== EXCERTO SELECIONADO ==
Antes de lá chegarmos, vamos arrumar aquele que parece ser o assunto principal, pelo menos à primeira vista: até sexta-feira, a maioria do Partido Republicano no Senado vai aprovar o nome do juiz escolhido por Donald Trump para preencher o lugar que ficou vago no Supremo Tribunal após a morte do conservador Antonin Scalia, em Abril do ano passado.
Chama-se Neil Gorsuch, tem 49 anos, e serve às mil maravilhas para confortar os corações dos que duvidaram da costela conservadora de Trump durante a campanha eleitoral – apesar das suas declarações controversas e inflamatórias, o magnata nascido em Queens e criado em Manhattan teve de fazer um esforço para conquistar os votos daqueles republicanos que preferiam ver na Casa Branca alguém como Ben Carson ou Ted Cruz, com as suas políticas marcadamente antiaborto e contra o casamento entre pessoas do mesmo sexo, por exemplo.
===
== REGISTOS DE DADOS ==
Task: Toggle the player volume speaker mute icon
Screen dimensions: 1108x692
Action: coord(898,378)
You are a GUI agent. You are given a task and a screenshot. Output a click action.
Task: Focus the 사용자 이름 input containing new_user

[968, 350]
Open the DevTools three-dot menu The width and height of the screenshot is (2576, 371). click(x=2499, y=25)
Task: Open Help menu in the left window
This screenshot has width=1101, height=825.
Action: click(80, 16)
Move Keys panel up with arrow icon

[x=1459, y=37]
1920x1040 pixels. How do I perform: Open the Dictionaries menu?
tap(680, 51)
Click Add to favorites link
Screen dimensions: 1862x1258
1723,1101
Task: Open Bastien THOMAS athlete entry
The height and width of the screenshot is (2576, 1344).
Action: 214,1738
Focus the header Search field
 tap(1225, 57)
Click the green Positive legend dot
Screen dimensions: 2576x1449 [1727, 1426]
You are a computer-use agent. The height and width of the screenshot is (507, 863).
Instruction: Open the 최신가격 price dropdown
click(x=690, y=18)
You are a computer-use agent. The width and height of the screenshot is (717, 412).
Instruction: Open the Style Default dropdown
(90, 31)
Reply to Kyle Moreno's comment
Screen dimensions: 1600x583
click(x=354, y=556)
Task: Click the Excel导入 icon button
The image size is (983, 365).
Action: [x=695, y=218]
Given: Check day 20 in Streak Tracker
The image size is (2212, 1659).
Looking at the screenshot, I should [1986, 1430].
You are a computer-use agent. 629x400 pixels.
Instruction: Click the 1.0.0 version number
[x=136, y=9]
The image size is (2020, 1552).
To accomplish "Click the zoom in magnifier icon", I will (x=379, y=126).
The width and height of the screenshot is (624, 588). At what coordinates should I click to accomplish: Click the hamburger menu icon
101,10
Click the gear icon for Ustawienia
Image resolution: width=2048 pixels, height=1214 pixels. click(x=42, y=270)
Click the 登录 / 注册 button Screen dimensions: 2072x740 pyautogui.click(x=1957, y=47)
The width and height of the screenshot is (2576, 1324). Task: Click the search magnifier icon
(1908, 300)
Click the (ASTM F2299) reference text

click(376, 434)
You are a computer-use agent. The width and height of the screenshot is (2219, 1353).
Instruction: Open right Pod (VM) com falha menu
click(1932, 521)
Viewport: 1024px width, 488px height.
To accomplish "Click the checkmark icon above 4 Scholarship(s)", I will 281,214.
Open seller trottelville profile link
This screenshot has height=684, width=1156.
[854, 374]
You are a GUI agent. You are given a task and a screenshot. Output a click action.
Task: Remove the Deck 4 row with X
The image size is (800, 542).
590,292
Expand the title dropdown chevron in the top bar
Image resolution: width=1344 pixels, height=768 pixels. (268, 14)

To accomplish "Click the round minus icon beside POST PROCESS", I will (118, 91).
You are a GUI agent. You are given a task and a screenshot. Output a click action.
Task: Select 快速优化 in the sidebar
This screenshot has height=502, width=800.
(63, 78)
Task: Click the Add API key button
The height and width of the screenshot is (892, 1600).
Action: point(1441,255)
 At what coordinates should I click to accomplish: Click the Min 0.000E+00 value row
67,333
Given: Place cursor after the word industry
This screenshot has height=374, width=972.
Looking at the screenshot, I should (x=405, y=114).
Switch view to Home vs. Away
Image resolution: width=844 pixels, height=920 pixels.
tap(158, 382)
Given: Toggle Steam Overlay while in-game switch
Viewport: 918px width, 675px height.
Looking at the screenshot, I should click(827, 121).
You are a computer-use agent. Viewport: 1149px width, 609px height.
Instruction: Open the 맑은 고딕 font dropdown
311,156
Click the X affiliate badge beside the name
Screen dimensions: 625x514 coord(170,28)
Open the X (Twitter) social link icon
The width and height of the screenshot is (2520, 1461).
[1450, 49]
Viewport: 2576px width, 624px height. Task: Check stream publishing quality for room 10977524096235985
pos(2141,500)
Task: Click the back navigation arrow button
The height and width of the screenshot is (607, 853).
===
| EXERCÍCIO PROPOSTO 1 |
Diga se cada afirmação concorda com o excerto sobre Neil Gorsuch e justifique com as palavras exatas do excerto.
(a) Neil Gorsuch tem 49 anos.
(b) A aprovação do nome do juiz cabe à maioria do Partido Democrata no Senado.
(c) Trump nasceu em Manhattan.
| EXERCÍCIO PROPOSTO 2 |
Responda a cada pergunta com base no excerto sobre Neil Gorsuch.
(a) Até que dia a maioria no Senado vai aprovar o nome do juiz?
(b) Onde foi criado o magnata?
(c) Quem preferiam ver na Casa Branca alguns republicanos?
| EXERCÍCIO PROPOSTO 3 |
Enumere todas as pessoas referidas pelo nome no excerto sobre Neil Gorsuch.
Os dados não têm qualquer relação com o excerto.

| RESPOSTA AO EXERCÍCIO 1 |
(a) Sim: "Chama-se Neil Gorsuch, tem 49 anos".
(b) Não: "a maioria do Partido Republicano no Senado vai aprovar o nome do juiz".
(c) Não: "o magnata nascido em Queens e criado em Manhattan".

| RESPOSTA AO EXERCÍCIO 2 |
(a) Até sexta-feira.
(b) Em Manhattan.
(c) Alguém como Ben Carson ou Ted Cruz.

| RESPOSTA AO EXERCÍCIO 3 |
Donald Trump, Antonin Scalia, Neil Gorsuch, Ben Carson e Ted Cruz.